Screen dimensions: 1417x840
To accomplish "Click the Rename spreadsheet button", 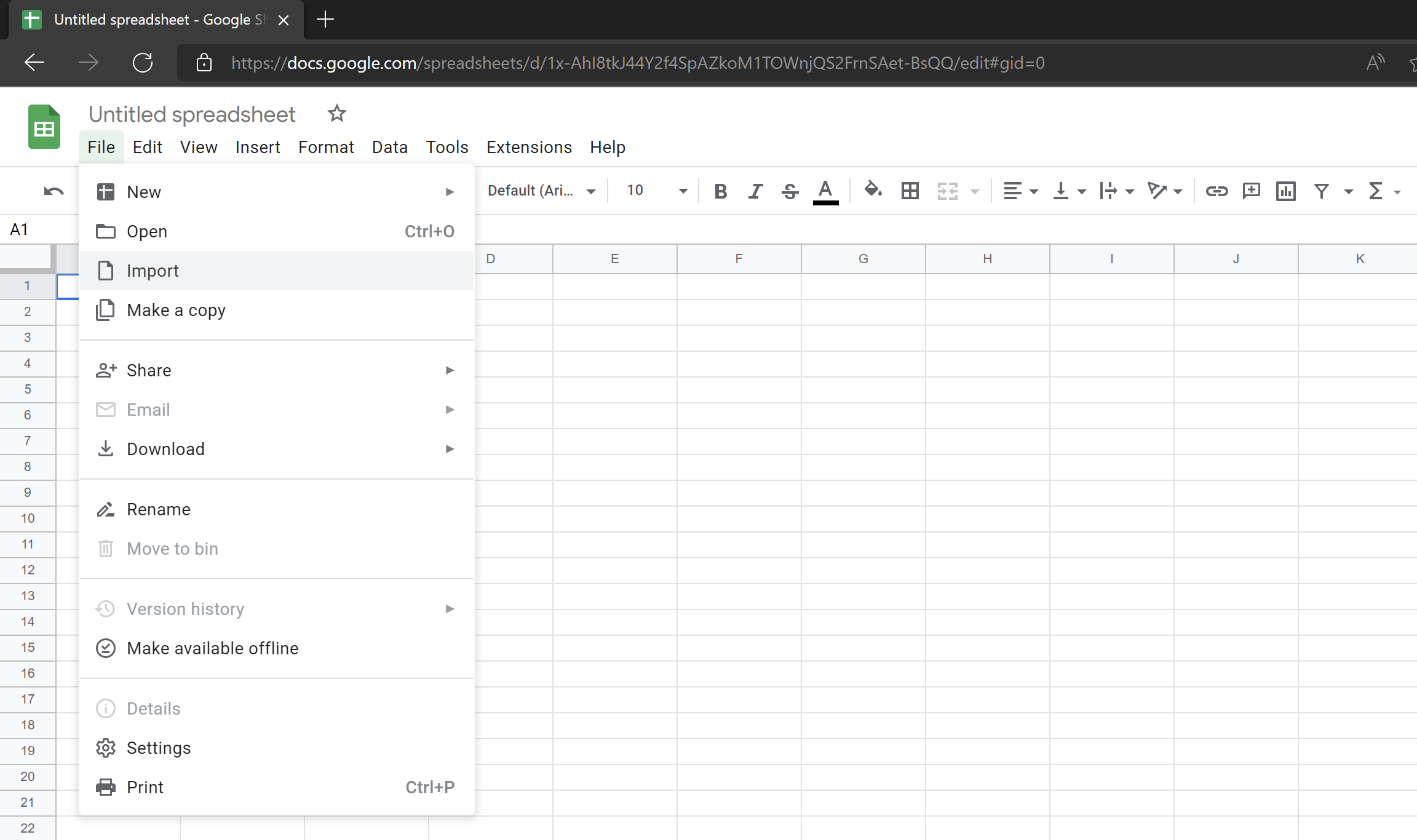I will (158, 509).
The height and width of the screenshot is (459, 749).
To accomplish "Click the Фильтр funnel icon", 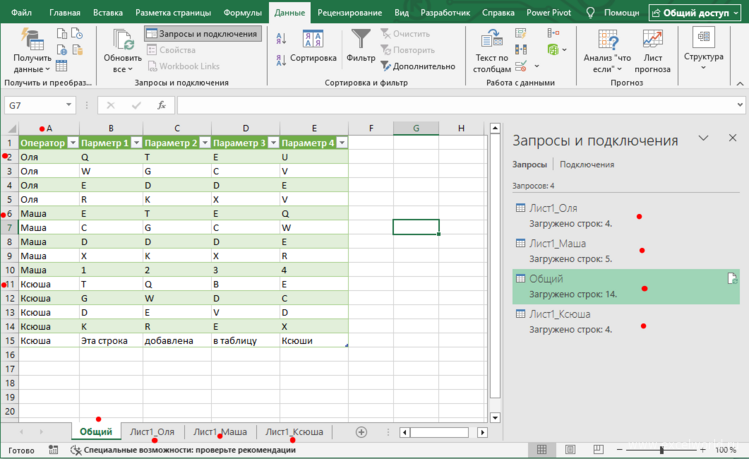I will click(360, 39).
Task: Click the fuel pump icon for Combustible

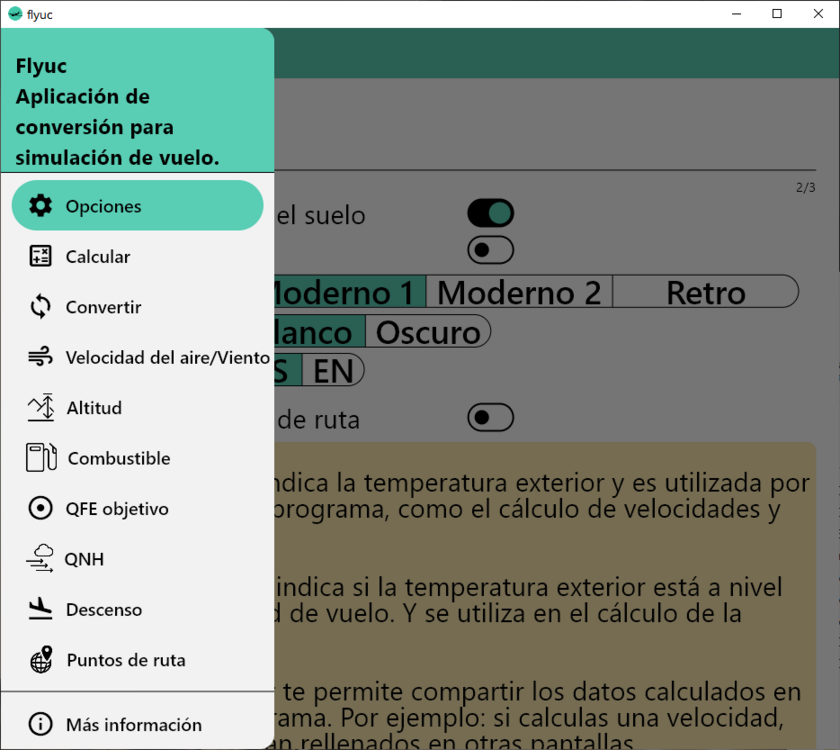Action: click(x=41, y=458)
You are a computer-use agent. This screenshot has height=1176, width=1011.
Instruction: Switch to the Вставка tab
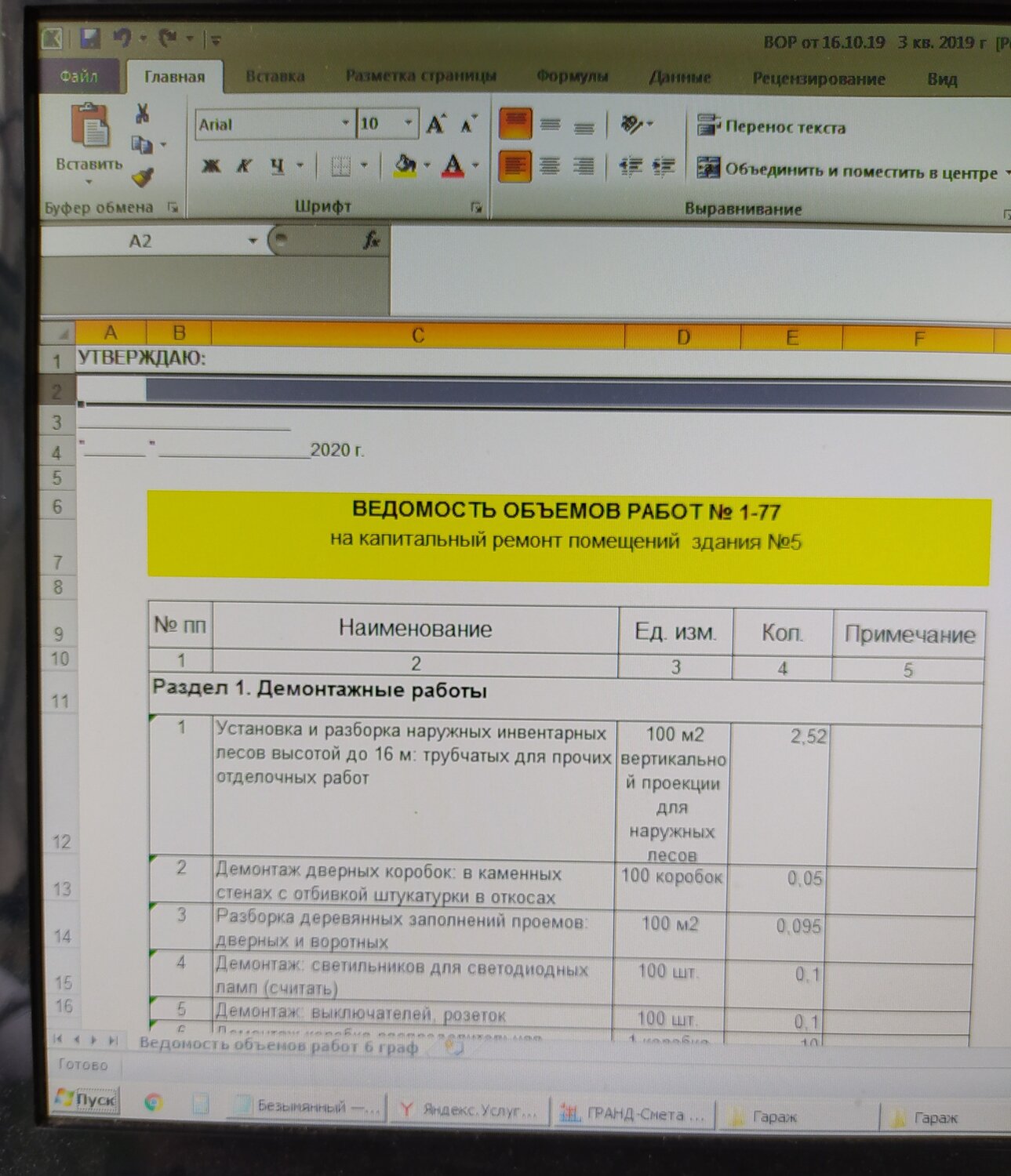275,77
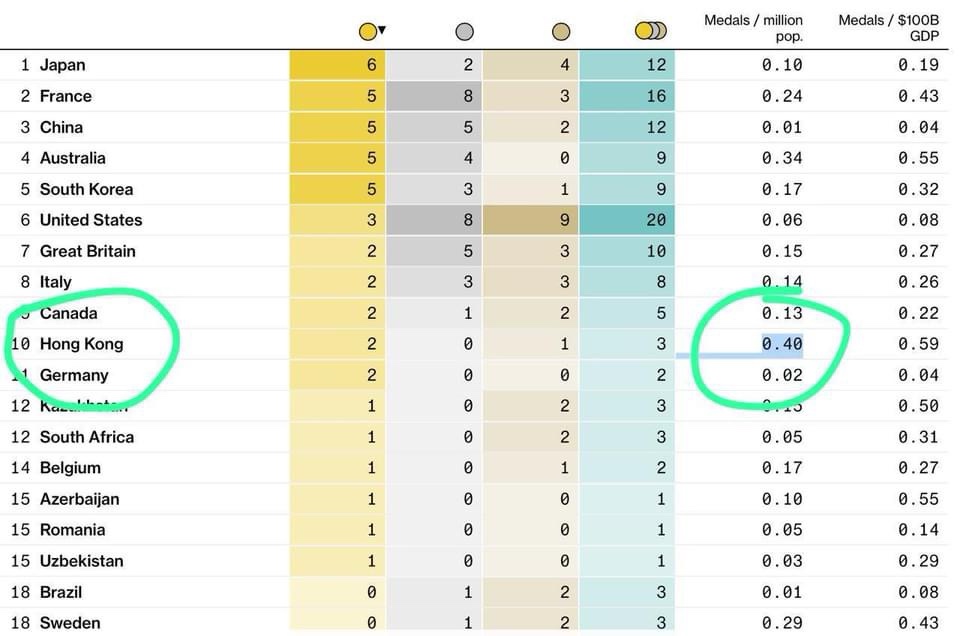Sort by gold medal column icon

[x=368, y=31]
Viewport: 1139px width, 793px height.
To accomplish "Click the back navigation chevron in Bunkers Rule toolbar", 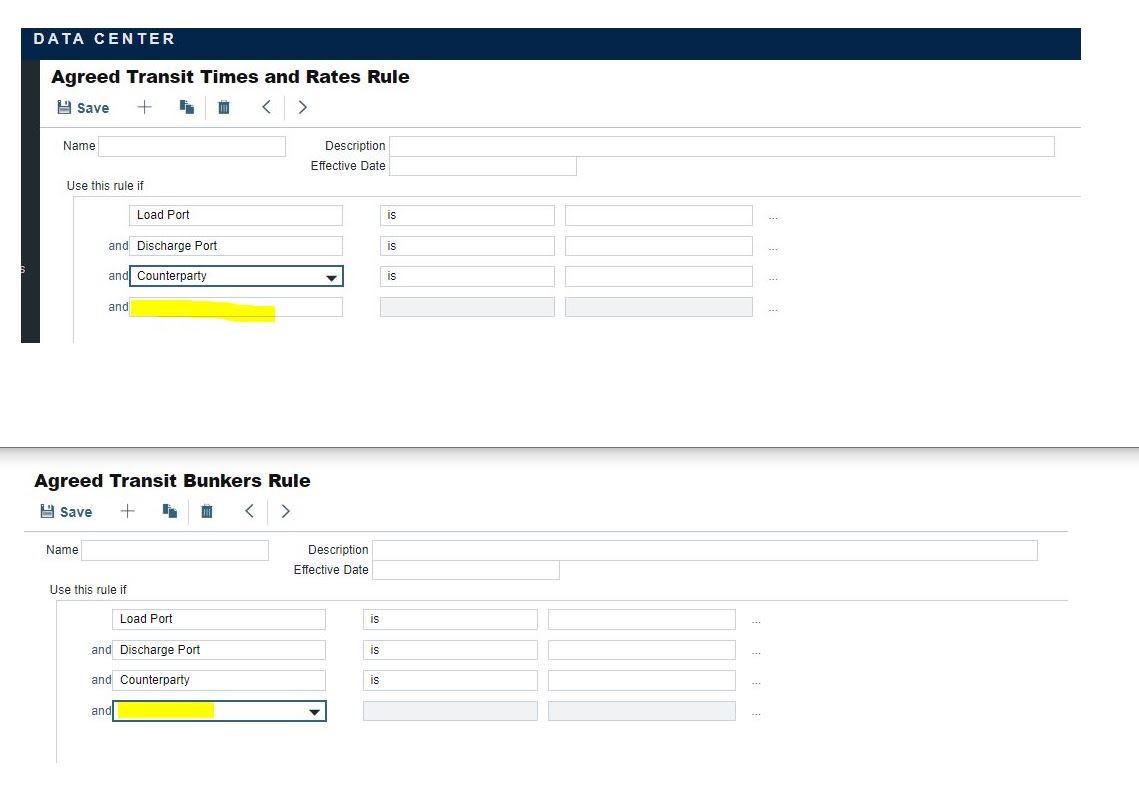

+++++

→ Exercise instructions:
Restate, word for word, each line from the one with "Task: Click the" to the end of the entries, both included, and keep every picture out.

→ Written reply:
Task: Click the fuel pump icon for Combustible

Action: click(x=41, y=458)
You are a computer-use agent. This screenshot has height=1176, width=1011.
Instruction: Switch to the Вставка tab
275,77
Sort by gold medal column icon

[x=368, y=31]
Viewport: 1139px width, 793px height.
To accomplish "Click the back navigation chevron in Bunkers Rule toolbar", 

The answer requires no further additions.